When Jackie Joyner-Kersee was born in 1962, her parents named her after Jacqueline Kennedy. After all, as her grandmother announced: “Someday this little girl will be the first lady of something.” (Prescient words for the future first lady of track!) Her home in East Saint Louis, Illinois, was very different from the Kennedy White House in Washington, D.C. Jackie and her brother, Al, grew up across the street from a liquor store and a pool hall. At eleven years old, Jackie saw a man shot outside her house. Her parents wanted a different, brighter future for their children. Jackie focused on school, where she graduated in the top 10 percent of her class. And she didn’t excel only in the classroom.
“I don’t think being an athlete is unfeminine. I think of it as a kind of grace.”
—JACKIE JOYNER-KERSEE
As a teenager, Jackie won the National Junior Championships in the pentathlon, a competition in five different track events. She would go on to win the title three more times. She set the Illinois high school girls’ long jump record. In addition to track, she competed in volleyball and basketball. After graduation, she earned a scholarship to the University of California, Los Angeles. There, she competed in the long jump and on the basketball team. Even when she was a young woman, it was clear that Jackie’s talent was bigger than any one event or even one sport.
In 1984, she made the Olympics, where, despite a pulled hamstring, she won a silver medal in the heptathlon, her signature event. The heptathlon consists of seven events over two days: 100-meter hurdles, high jump, shot put, 200-meter dash, long jump, javelin, and 800-meter run. She would later become the first athlete to score over seven thousand points in the event. Jackie is the first person I remember watching throw a javelin or a shot put. It wasn’t a man who defined these acts of precision and strength for me—it was Jackie.
Jackie’s coach, Bob Kersee, believed in her, on the track and off. And in 1986, she married him. He told her, only half joking, that he wouldn’t let her take his name until she set a world record. That year, at the Goodwill Games in Moscow, she did. At the 1988 Olympics, she set her fourth world record and won the gold medal in the heptathlon. At that same Olympics, Jackie’s sister-in-law, Florence “FloJo” Griffith Joyner, broke the 100- and 200-meter world records. She still holds those records more than thirty years later; the men’s record in the 100-meter, in the same period, has been broken twelve times. I cheered so hard for FloJo and Jackie from home in Little Rock that I went hoarse. Jackie’s Olympic career didn’t stop in 1988; four years later, in 1992, she became the first athlete to win the heptathlon in back-to-back Olympics.

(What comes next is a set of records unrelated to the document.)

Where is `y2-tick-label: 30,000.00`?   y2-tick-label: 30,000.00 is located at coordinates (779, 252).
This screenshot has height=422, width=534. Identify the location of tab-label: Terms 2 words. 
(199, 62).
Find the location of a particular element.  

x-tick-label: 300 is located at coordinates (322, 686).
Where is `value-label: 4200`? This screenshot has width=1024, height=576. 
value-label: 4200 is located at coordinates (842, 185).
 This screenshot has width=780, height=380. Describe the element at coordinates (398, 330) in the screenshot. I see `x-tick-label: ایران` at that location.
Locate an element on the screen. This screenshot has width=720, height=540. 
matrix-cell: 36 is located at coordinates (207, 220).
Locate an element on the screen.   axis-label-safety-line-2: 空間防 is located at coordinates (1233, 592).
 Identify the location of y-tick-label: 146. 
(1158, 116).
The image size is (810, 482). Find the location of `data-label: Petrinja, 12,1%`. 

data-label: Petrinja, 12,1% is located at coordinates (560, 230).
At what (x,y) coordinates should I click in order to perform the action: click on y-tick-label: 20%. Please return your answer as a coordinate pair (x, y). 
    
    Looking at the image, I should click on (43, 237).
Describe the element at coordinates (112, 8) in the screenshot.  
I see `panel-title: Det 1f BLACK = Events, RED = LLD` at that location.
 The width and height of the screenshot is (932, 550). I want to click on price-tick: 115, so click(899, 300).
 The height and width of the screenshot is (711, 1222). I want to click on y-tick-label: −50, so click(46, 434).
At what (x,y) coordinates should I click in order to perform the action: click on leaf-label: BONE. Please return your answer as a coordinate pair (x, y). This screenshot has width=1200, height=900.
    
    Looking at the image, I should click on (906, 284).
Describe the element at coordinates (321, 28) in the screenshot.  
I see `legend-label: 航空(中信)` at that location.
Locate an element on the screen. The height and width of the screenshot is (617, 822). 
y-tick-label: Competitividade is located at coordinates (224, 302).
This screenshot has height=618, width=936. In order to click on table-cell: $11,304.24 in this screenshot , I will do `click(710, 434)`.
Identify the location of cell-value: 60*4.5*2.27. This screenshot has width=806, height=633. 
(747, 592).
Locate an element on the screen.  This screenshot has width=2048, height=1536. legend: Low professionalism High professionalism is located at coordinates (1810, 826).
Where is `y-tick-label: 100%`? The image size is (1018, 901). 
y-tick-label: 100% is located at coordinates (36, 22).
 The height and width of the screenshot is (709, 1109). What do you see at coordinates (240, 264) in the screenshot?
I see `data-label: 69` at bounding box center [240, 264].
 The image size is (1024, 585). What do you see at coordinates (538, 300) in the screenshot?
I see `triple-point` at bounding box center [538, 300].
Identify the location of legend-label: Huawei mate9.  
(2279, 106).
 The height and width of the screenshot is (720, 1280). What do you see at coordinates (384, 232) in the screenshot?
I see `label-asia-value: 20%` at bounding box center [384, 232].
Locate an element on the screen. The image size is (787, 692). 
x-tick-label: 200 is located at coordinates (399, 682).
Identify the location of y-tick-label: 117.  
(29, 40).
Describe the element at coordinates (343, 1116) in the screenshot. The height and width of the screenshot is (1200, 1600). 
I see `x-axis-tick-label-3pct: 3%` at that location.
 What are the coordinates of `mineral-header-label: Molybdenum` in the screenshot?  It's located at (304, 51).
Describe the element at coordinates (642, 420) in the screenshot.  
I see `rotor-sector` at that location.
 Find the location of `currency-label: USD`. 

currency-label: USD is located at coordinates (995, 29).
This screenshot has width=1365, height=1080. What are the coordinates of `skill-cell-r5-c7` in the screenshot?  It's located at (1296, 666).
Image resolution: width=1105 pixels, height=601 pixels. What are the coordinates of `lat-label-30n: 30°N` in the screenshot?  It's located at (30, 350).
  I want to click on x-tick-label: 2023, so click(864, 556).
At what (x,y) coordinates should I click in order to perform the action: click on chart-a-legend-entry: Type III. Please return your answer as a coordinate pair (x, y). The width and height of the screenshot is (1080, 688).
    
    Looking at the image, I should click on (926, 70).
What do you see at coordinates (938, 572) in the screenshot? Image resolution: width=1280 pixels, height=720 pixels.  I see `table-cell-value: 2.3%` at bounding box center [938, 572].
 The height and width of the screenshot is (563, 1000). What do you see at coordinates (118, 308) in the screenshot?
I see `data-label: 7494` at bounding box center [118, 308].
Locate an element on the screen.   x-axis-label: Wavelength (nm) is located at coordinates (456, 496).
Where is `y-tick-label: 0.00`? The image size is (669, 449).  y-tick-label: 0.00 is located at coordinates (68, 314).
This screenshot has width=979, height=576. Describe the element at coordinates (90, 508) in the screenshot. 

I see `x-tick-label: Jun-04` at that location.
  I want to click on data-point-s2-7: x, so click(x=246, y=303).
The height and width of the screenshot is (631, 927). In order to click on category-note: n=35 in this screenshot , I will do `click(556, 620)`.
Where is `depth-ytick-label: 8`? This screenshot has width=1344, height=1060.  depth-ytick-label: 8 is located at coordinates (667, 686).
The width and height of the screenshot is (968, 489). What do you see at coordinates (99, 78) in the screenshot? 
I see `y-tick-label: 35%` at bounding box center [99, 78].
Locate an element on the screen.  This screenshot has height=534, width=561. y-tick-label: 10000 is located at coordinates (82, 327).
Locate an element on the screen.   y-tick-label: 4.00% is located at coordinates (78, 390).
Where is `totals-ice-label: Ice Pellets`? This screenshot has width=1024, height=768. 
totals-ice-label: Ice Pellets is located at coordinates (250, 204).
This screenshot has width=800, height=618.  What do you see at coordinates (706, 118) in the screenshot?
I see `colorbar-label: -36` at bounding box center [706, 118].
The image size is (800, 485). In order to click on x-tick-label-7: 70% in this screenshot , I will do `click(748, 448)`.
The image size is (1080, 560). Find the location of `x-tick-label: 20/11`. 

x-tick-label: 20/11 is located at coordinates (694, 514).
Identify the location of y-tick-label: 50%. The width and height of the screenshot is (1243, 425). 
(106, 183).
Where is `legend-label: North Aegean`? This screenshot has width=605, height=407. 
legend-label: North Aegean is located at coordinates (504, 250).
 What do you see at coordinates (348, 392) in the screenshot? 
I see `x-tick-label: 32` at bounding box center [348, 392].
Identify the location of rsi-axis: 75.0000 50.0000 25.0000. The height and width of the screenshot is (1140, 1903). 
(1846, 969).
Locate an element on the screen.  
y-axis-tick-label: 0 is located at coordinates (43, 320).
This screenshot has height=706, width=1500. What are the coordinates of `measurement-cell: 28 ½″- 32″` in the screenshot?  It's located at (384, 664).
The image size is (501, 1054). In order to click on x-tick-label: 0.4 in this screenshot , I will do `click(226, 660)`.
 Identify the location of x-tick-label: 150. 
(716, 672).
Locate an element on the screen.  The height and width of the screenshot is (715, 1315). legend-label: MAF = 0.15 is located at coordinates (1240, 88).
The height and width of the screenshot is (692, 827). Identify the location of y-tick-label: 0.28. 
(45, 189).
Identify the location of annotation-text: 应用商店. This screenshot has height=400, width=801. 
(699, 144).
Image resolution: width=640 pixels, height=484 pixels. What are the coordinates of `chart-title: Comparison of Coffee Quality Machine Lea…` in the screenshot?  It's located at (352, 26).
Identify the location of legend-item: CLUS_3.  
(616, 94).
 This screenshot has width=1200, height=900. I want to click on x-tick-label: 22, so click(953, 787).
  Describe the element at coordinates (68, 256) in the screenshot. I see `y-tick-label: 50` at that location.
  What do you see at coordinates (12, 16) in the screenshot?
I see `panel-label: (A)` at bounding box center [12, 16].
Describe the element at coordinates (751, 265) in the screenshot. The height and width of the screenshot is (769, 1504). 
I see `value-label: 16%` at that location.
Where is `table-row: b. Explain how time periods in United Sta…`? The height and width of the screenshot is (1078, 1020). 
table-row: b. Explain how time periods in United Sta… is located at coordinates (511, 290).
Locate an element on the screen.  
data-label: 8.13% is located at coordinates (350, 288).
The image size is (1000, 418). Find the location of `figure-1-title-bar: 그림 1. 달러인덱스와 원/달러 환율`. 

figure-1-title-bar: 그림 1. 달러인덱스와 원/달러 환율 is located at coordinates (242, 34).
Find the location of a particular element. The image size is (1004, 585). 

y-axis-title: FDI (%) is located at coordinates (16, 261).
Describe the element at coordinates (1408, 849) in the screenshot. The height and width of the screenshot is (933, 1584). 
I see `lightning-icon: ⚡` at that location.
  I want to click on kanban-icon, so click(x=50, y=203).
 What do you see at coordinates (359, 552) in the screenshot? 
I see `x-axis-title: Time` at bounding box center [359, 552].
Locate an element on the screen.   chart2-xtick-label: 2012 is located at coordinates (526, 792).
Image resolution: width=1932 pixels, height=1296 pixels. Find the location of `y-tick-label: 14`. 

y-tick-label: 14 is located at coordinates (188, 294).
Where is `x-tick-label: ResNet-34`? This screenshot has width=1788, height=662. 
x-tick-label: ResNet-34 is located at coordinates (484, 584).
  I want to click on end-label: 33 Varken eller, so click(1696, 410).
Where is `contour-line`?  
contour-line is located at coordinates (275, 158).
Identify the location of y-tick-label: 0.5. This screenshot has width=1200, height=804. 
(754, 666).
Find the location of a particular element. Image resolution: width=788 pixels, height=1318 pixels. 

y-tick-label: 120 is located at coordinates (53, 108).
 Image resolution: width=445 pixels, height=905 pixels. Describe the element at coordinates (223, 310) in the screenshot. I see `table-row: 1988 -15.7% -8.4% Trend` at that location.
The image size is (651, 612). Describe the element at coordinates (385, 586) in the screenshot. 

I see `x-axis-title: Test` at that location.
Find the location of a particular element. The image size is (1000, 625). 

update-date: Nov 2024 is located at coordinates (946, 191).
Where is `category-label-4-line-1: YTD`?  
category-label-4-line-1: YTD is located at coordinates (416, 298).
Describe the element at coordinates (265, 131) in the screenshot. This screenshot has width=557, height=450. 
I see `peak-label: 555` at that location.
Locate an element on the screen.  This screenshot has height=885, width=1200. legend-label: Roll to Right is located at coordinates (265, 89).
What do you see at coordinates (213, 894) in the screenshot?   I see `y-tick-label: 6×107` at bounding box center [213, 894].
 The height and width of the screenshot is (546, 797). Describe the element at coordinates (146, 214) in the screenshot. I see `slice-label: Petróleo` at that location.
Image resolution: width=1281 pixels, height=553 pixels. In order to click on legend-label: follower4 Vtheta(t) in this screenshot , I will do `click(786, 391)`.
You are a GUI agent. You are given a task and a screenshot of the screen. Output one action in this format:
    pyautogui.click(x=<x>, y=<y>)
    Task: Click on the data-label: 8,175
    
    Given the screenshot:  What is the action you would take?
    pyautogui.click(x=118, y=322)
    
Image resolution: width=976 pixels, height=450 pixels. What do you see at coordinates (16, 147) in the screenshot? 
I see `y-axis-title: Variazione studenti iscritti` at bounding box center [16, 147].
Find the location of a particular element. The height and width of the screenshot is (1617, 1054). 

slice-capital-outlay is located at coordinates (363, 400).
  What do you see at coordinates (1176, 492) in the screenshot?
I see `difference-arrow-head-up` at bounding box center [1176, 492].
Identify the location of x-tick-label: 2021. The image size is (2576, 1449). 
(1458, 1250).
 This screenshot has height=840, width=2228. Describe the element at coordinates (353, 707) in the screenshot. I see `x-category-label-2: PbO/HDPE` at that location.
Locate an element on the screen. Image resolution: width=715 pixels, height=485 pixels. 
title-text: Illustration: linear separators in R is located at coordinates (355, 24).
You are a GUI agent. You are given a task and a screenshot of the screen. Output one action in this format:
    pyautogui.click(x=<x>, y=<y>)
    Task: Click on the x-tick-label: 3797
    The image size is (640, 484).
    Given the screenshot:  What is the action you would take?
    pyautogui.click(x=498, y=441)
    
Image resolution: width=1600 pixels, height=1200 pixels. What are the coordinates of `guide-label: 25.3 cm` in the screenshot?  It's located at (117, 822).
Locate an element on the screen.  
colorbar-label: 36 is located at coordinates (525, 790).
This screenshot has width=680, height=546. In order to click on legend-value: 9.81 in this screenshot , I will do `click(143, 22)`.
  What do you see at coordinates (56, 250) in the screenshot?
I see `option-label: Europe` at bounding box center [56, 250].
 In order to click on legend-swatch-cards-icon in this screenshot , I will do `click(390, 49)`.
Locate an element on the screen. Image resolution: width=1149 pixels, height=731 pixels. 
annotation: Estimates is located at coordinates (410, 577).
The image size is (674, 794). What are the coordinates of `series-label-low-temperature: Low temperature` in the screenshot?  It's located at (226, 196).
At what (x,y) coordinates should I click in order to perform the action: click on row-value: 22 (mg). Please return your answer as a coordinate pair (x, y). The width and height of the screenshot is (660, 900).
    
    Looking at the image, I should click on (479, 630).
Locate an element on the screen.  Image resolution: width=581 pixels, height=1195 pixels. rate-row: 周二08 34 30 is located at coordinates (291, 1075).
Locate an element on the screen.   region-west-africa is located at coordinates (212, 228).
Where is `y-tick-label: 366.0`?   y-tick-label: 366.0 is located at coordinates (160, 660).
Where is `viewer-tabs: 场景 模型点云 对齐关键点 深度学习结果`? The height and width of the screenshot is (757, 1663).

Jackie and FloJo were both targets of those who felt the need to demean the talent, skill, and strength of women athletes—particularly black women athletes—by suggesting they had resorted to steroids. Neither ever failed a drug test. FloJo passed eleven in 1988 alone. “I do not take steroids,” Jackie said. In fact, having grown up around substance use disorders and addiction, she made it clear that she stayed away from drugs and alcohol altogether. In her journal the year she was publicly accused, she wrote that there was nothing she could do to change other people’s opinions of her. “I questioned whether maybe it was the work of the devil, trying to distract me from what I can do, testing my faith. But deep down, I knew I didn’t do anything wrong.” In the meantime, she kept doing what she did best: working hard and competing. She refused to let others’ doubts discourage her.
Before she became an Olympian, FloJo was asked by a teacher what she wanted to be when she grew up. She answered: “Everything.” FloJo brought her everything to all she did, on and off the track. When she had to leave college to help support her family, she worked as a bank clerk and part-time hair stylist, training at night when she could. She qualified for two Olympics, winning her first medal, a silver, at the 1984 Los Angeles Games. She won three golds at the 1988 Seoul Games, running with her gorgeous six-inch-long nails painted red, white, blue, and gold. After she stopped racing, FloJo continued to support young athletes and became a fashion designer. Both were continuations of her life and work, since she’d started making her own track uniforms in high school. She died tragically young, at the age of thirty-eight, of an epileptic seizure. Her legacy is one of speed, style, and determination. And she remains, deservedly, to this day, the Fastest Woman in the World.
After Jackie retired from Olympic track, she played professional basketball, devoted even more time to the foundation she had started for at-risk youth, and encouraged other athletes to dedicate their time and talents, when not competing, to helping others. She understood that while talent is universal, opportunity is not, and she has spent her life trying to level the playing field so more young people can be “everything.”